Problem 81

Question

How many grams of \(\mathrm{Na}_{2} \mathrm{CO}_{3}\) must be dissolved into 155 \(\mathrm{g}\) of water to create a solution with a molality of 8.20 \(\mathrm{mol} / \mathrm{kg}\) ?

Step-by-Step Solution

Verified

Answer

To create a solution with a molality of 8.20 \(\mathrm{mol}/\mathrm{kg}\), 134.76 grams of \(\mathrm{Na}_{2} \mathrm{CO}_{3}\) must be dissolved into 155 g of water.

1Step 1: Understand the concept of molality

Molality (\(m\)) is a measure of the concentration of a solute (in this case, \(\mathrm{Na}_{2} \mathrm{CO}_{3}\)) in a solution, defined as the number of moles of solute per kilogram of solvent (in this case, water). The formula for molality is: \(m = \frac{\text{moles of solute}}{\text{mass of solvent (kg)}}\)

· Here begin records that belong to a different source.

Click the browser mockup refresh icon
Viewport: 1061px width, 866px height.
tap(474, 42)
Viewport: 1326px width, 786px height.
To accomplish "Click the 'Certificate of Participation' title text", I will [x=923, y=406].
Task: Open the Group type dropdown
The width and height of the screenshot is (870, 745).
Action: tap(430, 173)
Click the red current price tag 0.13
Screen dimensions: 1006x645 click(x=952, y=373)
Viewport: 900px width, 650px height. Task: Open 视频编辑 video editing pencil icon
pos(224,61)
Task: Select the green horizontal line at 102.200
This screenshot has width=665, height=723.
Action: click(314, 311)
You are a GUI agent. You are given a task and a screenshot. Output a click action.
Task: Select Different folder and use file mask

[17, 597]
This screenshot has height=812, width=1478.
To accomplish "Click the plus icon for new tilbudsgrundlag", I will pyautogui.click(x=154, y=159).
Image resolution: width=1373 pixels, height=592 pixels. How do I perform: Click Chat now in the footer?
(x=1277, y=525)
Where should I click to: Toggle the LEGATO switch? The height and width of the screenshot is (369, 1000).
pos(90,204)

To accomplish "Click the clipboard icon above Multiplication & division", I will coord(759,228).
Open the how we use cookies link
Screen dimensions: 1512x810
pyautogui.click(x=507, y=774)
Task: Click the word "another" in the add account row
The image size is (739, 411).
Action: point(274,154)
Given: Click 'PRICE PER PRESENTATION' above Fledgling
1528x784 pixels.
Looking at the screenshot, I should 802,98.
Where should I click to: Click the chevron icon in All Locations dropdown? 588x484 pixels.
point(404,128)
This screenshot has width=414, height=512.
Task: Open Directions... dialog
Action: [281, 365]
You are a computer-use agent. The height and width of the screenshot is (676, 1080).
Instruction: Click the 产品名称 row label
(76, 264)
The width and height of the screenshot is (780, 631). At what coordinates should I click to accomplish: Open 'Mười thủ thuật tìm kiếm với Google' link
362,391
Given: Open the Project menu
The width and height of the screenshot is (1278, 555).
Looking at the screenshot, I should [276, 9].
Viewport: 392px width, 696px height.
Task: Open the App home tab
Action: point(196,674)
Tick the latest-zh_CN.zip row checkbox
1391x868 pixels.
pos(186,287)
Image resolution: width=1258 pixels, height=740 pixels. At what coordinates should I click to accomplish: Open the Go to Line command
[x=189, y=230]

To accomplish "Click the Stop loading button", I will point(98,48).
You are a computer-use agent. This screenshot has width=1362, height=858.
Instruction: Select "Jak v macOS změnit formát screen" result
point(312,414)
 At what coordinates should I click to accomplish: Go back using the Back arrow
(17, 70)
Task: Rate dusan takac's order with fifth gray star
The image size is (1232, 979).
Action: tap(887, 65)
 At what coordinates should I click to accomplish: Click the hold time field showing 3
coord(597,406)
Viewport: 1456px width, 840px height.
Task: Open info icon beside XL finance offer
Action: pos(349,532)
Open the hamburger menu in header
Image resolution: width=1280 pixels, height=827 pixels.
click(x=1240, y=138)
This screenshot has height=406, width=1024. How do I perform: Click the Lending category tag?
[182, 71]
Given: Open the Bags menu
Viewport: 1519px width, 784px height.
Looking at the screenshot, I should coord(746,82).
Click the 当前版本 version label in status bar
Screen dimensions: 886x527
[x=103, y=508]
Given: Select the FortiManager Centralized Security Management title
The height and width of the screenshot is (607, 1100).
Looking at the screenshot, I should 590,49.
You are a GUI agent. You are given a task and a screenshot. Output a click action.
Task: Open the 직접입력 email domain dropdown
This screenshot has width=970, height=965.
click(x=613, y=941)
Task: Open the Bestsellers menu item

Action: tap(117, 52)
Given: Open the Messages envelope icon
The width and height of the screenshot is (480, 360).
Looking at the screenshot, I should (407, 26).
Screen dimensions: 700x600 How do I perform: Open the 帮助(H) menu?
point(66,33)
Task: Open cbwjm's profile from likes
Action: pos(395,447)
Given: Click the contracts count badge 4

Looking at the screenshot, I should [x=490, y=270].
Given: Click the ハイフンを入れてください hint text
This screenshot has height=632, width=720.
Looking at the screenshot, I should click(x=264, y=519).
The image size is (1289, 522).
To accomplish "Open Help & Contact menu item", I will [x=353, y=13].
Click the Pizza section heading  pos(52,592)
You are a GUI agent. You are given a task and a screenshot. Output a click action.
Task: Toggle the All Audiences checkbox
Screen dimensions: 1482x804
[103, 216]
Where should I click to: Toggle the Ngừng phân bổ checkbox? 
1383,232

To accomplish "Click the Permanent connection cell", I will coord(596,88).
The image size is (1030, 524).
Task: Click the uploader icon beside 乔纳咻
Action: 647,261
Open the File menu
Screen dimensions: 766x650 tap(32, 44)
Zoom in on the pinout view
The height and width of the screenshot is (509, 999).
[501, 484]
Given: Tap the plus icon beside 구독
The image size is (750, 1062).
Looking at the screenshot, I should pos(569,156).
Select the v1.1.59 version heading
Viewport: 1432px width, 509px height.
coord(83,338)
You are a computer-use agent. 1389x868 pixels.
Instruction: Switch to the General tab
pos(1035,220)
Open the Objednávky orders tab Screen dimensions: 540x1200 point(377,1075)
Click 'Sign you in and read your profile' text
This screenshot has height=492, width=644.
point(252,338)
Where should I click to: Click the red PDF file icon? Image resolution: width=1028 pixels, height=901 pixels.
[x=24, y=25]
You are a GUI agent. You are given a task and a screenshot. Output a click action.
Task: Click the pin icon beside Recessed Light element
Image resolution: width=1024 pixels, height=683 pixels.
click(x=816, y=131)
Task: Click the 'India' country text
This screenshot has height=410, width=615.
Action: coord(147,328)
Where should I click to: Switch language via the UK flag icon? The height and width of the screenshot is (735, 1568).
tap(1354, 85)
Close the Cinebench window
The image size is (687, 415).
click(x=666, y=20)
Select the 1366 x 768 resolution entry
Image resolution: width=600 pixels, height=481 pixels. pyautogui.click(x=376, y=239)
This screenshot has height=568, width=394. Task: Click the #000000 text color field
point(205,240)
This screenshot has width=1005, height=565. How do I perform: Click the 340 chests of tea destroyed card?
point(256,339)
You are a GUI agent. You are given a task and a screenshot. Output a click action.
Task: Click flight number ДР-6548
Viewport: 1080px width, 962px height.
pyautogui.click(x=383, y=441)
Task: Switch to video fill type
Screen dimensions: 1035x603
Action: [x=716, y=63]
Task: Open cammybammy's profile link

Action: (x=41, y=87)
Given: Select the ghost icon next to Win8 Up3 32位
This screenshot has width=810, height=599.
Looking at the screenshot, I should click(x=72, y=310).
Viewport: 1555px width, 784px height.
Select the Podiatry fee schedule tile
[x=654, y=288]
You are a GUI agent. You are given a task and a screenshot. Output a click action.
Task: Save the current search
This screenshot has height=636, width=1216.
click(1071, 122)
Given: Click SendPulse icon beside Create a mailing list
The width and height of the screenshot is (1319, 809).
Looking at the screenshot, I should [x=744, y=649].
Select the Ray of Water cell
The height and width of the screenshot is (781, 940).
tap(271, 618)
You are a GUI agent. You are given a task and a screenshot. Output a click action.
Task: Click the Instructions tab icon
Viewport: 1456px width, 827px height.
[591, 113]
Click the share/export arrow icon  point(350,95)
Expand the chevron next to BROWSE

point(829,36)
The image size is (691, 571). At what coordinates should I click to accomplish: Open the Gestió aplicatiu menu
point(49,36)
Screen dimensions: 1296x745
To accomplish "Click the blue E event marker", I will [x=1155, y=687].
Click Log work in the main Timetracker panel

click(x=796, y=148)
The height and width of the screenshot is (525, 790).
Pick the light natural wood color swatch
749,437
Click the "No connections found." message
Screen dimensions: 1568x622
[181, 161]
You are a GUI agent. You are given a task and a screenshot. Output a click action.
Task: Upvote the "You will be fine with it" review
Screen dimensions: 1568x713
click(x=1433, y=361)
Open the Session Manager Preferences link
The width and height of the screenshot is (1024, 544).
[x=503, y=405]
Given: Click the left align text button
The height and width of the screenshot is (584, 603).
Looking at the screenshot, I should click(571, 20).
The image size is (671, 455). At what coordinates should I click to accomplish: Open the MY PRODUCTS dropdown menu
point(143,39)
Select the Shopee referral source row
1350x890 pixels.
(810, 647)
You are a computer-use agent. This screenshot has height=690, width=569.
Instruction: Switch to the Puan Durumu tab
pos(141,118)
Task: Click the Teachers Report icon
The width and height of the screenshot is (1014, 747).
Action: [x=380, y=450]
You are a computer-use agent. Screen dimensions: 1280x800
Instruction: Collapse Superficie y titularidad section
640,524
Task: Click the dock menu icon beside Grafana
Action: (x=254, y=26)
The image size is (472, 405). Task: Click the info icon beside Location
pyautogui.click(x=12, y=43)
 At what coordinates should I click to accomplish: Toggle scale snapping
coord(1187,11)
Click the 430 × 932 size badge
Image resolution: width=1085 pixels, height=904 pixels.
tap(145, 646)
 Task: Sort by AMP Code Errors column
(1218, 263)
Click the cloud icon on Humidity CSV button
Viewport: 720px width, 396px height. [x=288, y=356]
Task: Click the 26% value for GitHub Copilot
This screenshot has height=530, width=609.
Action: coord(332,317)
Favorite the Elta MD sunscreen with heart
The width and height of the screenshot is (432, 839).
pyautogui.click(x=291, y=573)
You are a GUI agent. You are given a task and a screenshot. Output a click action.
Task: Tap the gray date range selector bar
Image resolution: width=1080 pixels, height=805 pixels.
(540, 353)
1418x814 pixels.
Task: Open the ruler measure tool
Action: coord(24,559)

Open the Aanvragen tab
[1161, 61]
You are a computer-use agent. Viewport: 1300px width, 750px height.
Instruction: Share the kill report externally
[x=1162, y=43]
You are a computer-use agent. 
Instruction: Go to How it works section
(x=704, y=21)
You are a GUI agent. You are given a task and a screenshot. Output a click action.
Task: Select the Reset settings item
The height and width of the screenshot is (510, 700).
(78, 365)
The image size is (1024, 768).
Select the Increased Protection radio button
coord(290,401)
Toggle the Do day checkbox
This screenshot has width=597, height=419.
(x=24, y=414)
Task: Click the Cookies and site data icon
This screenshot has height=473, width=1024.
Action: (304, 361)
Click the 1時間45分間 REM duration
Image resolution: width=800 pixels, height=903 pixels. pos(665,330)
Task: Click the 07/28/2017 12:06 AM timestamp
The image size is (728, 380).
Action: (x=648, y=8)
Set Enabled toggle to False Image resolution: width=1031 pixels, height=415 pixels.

2Step 2: Determine the molar mass of \(\mathrm{Na}_{2} \mathrm{CO}_{3}\)

To find the molar mass of \(\mathrm{Na}_{2} \mathrm{CO}_{3}\), we need to add up the molar masses of all the elements in the compound: Molar mass of \(\mathrm{Na}_{2} \mathrm{CO}_{3}\): = (2 × molar mass of Na) + (1 × molar mass of C) + (3 × molar mass of O) = (2 × 22.99 g/mol) + (1 × 12.01 g/mol) + (3 × 16.00 g/mol) = 105.98 g/mol

3Step 3: Calculate the mass of solvent in kilograms

In order to use the molality formula, we need the mass of the solvent (water) in kilograms. We are given that the mass of water is 155 g, so we just need to convert this to kg: mass of water (kg) = 155 g × (1 kg / 1000 g) = 0.155 kg

4Step 4: Calculate the moles of solute needed for the desired molality

We are given the desired molality as 8.20 \(\mathrm{mol} / \mathrm{kg}\). Using the molality formula, we can find the required moles of \(\mathrm{Na}_{2} \mathrm{CO}_{3}\): moles of solute = molality × mass of solvent (kg) = 8.20 mol/kg × 0.155 kg = 1.2710 mol

5Step 5: Calculate the mass of \(\mathrm{Na}_{2} \mathrm{CO}_{3}\) required

Now that we have the moles of \(\mathrm{Na}_{2} \mathrm{CO}_{3}\) needed, we can multiply it by its molar mass to find the mass of \(\mathrm{Na}_{2} \mathrm{CO}_{3}\) required: mass of \(\mathrm{Na}_{2} \mathrm{CO}_{3}\) = moles of solute × molar mass of \(\mathrm{Na}_{2} \mathrm{CO}_{3}\) = 1.2710 mol × 105.98 g/mol = 134.76 g So, 134.76 grams of \(\mathrm{Na}_{2} \mathrm{CO}_{3}\) must be dissolved into 155 g of water to create a solution with a molality of 8.20 \(\mathrm{mol} / \mathrm{kg}\).

Key Concepts

Molar MassSoluteSolvent

Molar Mass

Molar mass is key to understanding how much of a substance you need to use in a chemical reaction or solution. It represents the mass of one mole of a substance and is usually expressed in grams per mole (g/mol). For any compound, it is calculated by adding together the atomic masses of all constituent elements. This information is often found on the periodic table.
For example, to find the molar mass of sodium carbonate (\(Na_{2}CO_{3}\)), follow these steps:

Look at the periodic table for the atomic mass of sodium (Na), carbon (C), and oxygen (O).
The molar mass of Na is approximately 22.99 g/mol.
Add these up: \( (2 \times 22.99\ g/mol) + (12.01\ g/mol) + (3 \times 16.00\ g/mol) = 105.98\ g/mol \).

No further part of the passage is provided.